[[ EXERCISE DATA, beginning ]]

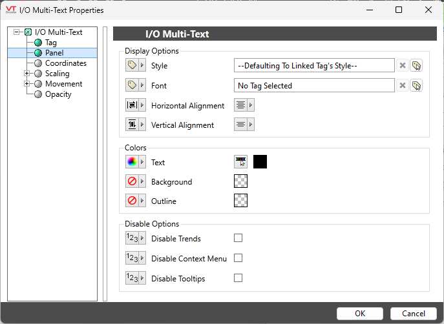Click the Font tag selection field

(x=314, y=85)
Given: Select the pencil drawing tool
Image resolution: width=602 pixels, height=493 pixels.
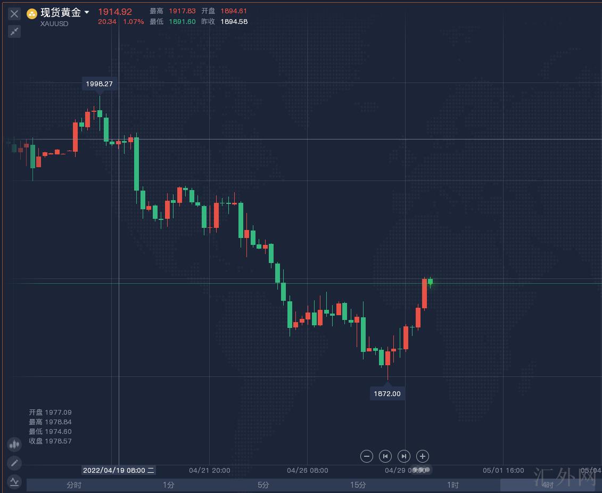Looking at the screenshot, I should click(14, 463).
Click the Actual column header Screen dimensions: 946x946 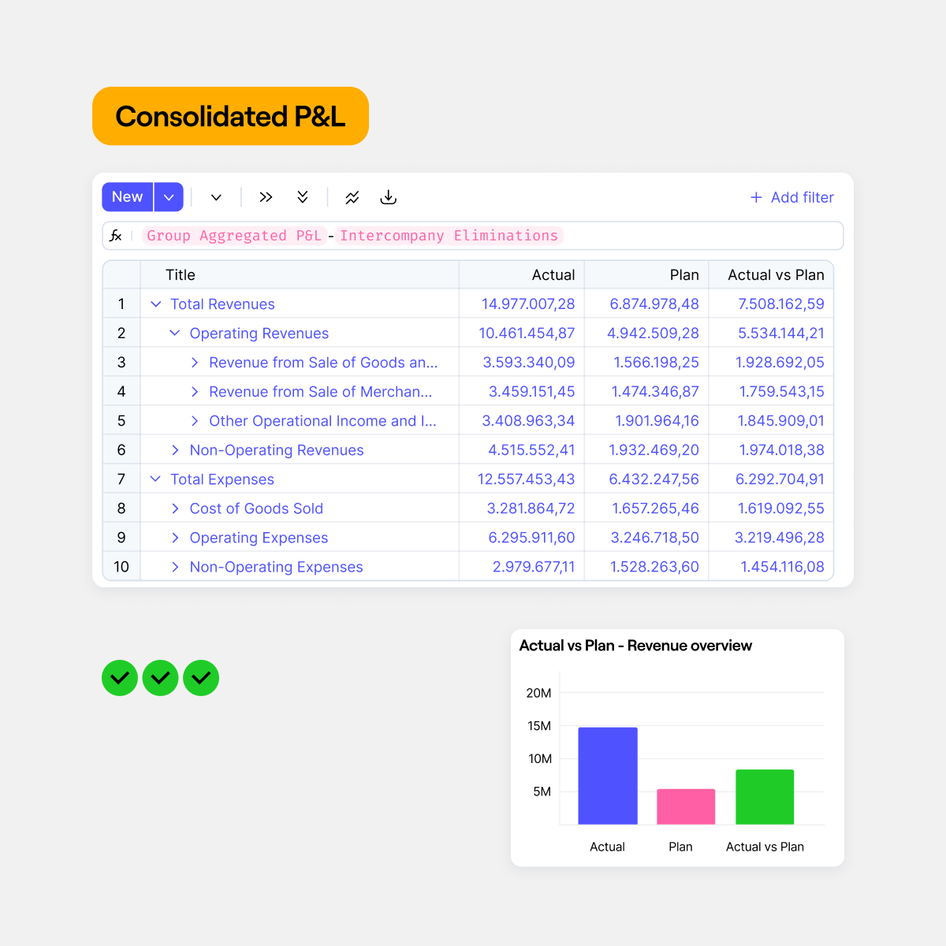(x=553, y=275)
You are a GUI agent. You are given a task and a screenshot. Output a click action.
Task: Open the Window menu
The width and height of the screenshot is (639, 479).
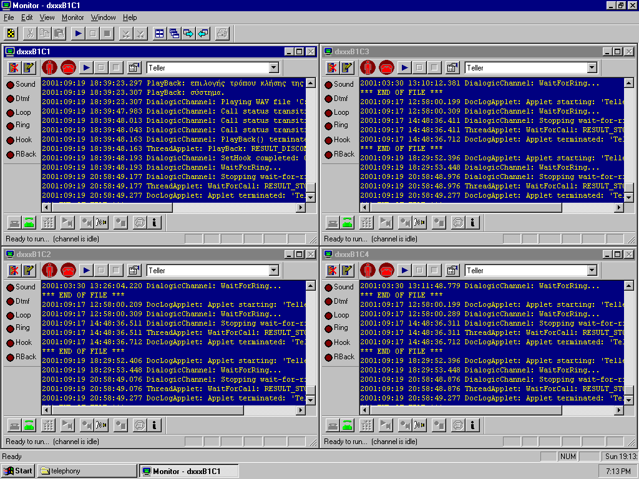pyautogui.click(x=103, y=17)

[[ EXERCISE DATA, end ]]

▸ **THE TASK**: Your copy should consist only of the lines from the line holding "Task: Open the Window menu" through the final line of the listing above, both included, with all pictures omitted.

▸ **RESPONSE FOR THIS EXERCISE**:
Task: Open the Window menu
The width and height of the screenshot is (639, 479).
pyautogui.click(x=103, y=17)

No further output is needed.